In the wake of the advent of Google’s probing search engine, the most significant effect of the revolution in data accessibility, in the humanities at least, is the digitization of text. We can get a sense of the nature of the change by considering a telling anecdote told by Jonathan Rosen in his The Talmud and the Internet, published in 2000. Rosen tells of his quest for the source of a quotation from John Donne that he vaguely remembered but could not trace. “I finally turned to the Web,” he quaintly writes, but “my Internet search was no more successful than my library search. I had thought that summoning books from the vasty deep was a matter of a few keystrokes, but when I visited the Web site of the Yale library, I found that most of its books do not yet exist as computer text. I’d somehow believed the world had grown digital, and though I’d long feared and even derided this notion, I now found how disappointed and frustrated I was that it hadn’t happened.”

▶ _To-do item A_
Write out the entries, everything from the very first line down to the line containing "Looking at the", as a JSON list of strings with one string per line and blank lines dropped. Leave the pictures out.
These entries have no connection to the passage about digitized text.

[Pixel coordinate grounding data]
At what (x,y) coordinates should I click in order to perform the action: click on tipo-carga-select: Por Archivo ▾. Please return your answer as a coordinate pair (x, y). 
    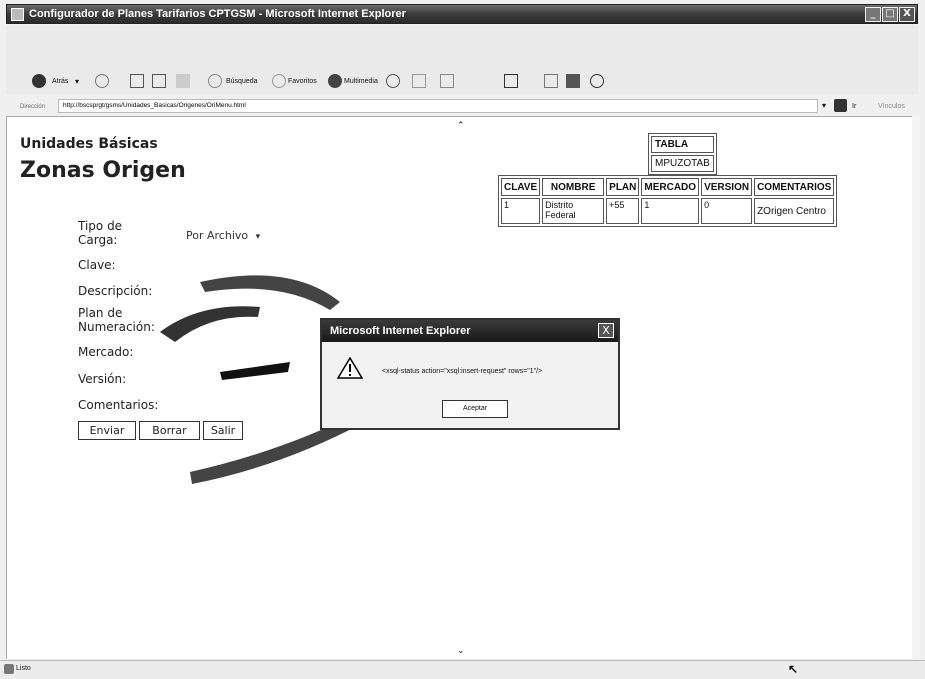
    Looking at the image, I should click on (223, 236).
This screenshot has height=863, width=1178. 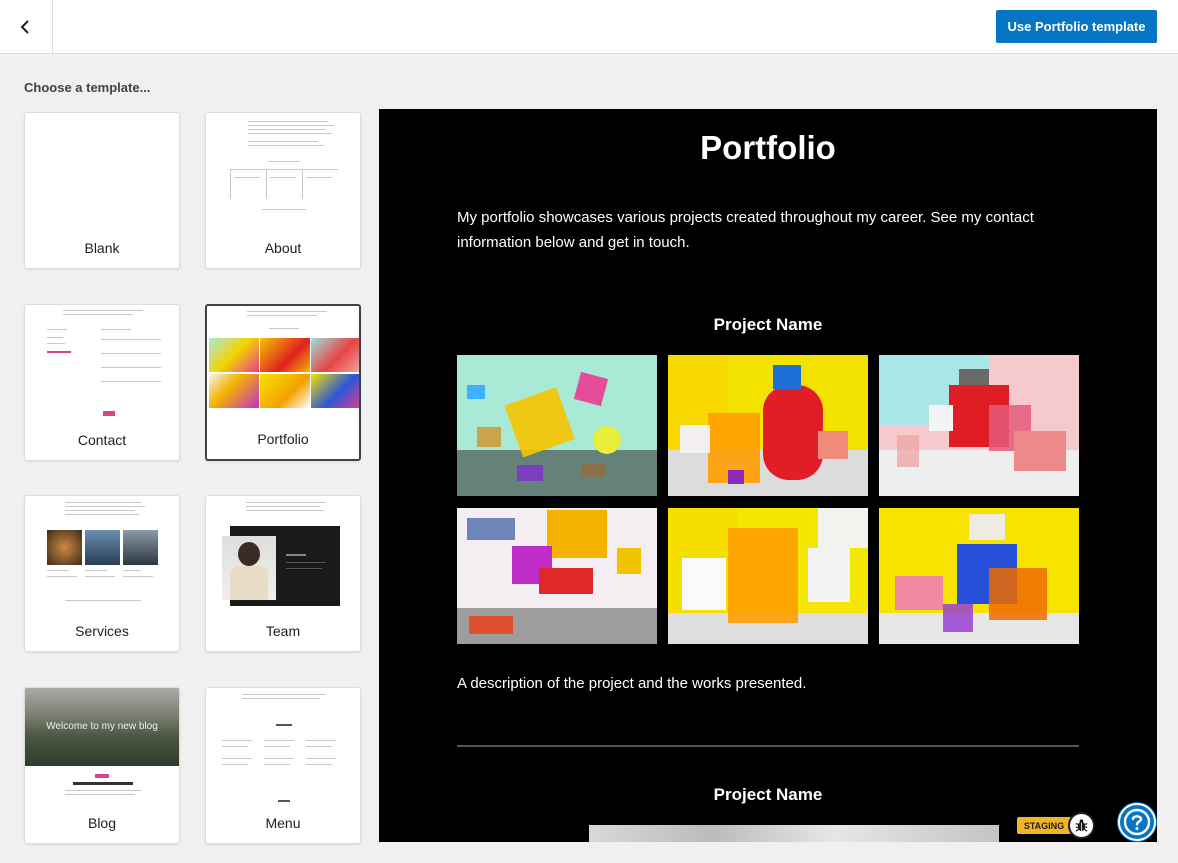 What do you see at coordinates (768, 148) in the screenshot?
I see `preview-title: Portfolio` at bounding box center [768, 148].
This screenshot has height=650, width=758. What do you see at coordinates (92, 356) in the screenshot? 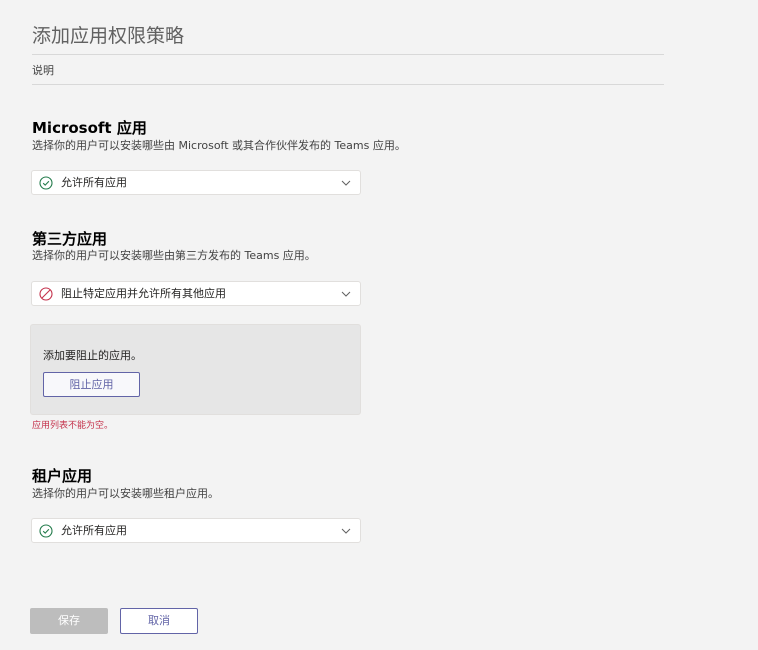
I see `blocked-apps-prompt: 添加要阻止的应用。` at bounding box center [92, 356].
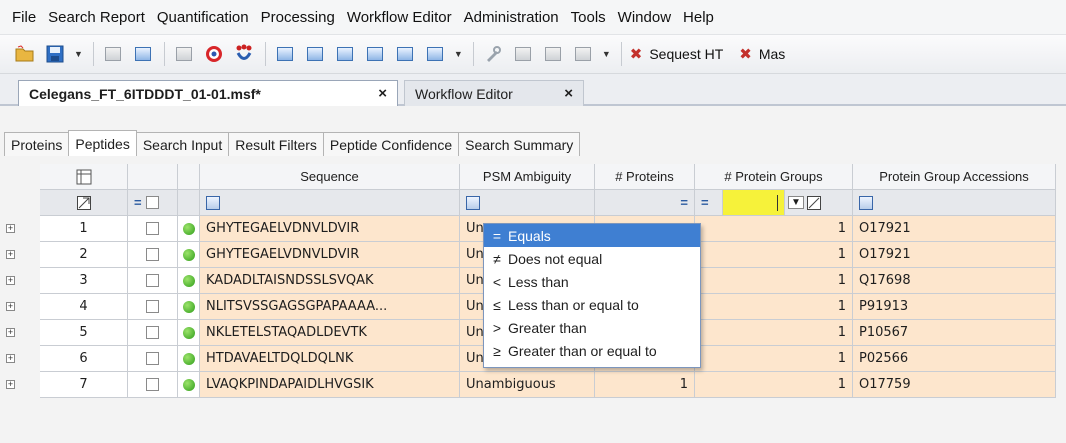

▶ _To-do item B_
Repeat the passage about the digitization of text word for word.

▶ _Written response A_
[
  "At what (x,y) coordinates should I click in order to perform the action: click on tipo-carga-select: Por Archivo ▾. Please return your answer as a coordinate pair (x, y). ",
  "    Looking at the image, I should click on (223, 236)."
]

▶ _Written response B_
In the wake of the advent of Google’s probing search engine, the most significant effect of the revolution in data accessibility, in the humanities at least, is the digitization of text. We can get a sense of the nature of the change by considering a telling anecdote told by Jonathan Rosen in his The Talmud and the Internet, published in 2000. Rosen tells of his quest for the source of a quotation from John Donne that he vaguely remembered but could not trace. “I finally turned to the Web,” he quaintly writes, but “my Internet search was no more successful than my library search. I had thought that summoning books from the vasty deep was a matter of a few keystrokes, but when I visited the Web site of the Yale library, I found that most of its books do not yet exist as computer text. I’d somehow believed the world had grown digital, and though I’d long feared and even derided this notion, I now found how disappointed and frustrated I was that it hadn’t happened.”